- Aim of the exercise
Transcribe, word for word and without additions, each line below from the one containing "Select the Details tab" through the one containing "is (784, 1559).", both ends included.

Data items
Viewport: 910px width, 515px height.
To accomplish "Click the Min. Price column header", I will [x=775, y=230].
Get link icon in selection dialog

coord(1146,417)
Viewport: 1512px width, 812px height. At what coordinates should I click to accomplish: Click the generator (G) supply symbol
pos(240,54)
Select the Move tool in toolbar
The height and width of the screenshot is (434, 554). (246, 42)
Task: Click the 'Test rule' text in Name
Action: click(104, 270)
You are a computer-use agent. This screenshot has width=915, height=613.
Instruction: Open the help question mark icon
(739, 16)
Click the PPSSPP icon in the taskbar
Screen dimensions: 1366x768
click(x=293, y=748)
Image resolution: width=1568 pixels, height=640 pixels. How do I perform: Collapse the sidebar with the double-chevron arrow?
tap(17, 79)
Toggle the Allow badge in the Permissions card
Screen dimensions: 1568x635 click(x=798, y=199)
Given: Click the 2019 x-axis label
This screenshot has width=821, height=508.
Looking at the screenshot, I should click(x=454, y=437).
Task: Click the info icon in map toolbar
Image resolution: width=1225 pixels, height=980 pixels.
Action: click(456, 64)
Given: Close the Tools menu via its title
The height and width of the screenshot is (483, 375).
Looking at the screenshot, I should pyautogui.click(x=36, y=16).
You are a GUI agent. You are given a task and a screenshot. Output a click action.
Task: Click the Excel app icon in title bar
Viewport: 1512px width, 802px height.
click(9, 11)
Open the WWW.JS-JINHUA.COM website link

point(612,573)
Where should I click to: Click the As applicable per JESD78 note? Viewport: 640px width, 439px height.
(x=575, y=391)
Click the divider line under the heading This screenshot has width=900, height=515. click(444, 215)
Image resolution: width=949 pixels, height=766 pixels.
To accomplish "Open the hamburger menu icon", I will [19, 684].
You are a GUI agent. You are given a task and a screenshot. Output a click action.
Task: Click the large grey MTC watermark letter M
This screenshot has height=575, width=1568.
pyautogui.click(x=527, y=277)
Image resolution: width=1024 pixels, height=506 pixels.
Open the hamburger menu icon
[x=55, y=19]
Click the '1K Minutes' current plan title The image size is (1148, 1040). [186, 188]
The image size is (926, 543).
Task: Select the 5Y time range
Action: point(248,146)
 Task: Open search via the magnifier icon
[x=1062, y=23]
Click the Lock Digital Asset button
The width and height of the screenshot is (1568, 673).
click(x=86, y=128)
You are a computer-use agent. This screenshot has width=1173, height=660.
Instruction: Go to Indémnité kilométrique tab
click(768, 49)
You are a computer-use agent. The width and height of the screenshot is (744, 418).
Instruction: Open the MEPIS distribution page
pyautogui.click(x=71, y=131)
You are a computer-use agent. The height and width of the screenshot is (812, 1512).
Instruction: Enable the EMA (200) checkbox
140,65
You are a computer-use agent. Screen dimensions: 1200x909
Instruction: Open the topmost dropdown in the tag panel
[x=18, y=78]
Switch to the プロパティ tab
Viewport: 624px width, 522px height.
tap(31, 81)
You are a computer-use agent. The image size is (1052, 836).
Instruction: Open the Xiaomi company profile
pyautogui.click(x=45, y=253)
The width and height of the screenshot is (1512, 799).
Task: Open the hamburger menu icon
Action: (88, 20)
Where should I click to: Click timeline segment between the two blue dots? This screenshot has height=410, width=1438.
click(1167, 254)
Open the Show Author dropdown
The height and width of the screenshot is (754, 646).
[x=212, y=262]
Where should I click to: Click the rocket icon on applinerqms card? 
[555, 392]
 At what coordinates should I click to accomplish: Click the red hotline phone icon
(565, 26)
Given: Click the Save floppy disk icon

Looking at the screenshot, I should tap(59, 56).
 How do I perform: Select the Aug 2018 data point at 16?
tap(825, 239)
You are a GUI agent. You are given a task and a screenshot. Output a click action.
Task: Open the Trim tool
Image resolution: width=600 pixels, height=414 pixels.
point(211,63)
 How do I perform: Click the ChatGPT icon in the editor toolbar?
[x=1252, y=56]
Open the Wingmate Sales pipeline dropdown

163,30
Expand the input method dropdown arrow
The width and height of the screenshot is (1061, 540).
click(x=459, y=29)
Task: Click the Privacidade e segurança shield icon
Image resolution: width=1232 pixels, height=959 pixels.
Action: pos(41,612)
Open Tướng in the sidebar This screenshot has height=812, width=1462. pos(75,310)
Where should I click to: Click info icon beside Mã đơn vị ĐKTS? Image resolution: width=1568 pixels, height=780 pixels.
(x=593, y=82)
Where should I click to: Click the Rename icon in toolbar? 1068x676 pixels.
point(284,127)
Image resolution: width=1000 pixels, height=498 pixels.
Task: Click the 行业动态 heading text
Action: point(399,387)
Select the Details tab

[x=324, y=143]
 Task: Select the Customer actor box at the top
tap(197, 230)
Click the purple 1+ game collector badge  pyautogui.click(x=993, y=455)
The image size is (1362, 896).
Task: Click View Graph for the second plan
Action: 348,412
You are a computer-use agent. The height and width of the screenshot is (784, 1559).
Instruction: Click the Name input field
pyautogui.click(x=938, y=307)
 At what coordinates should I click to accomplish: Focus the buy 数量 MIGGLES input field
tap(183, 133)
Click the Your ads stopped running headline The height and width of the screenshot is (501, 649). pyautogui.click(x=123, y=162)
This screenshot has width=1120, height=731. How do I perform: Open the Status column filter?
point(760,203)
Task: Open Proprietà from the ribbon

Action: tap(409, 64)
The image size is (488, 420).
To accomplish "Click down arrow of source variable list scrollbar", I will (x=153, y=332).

- Your response
Select the Details tab

[x=324, y=143]
 Task: Select the Customer actor box at the top
tap(197, 230)
Click the purple 1+ game collector badge  pyautogui.click(x=993, y=455)
The image size is (1362, 896).
Task: Click View Graph for the second plan
Action: 348,412
You are a computer-use agent. The height and width of the screenshot is (784, 1559).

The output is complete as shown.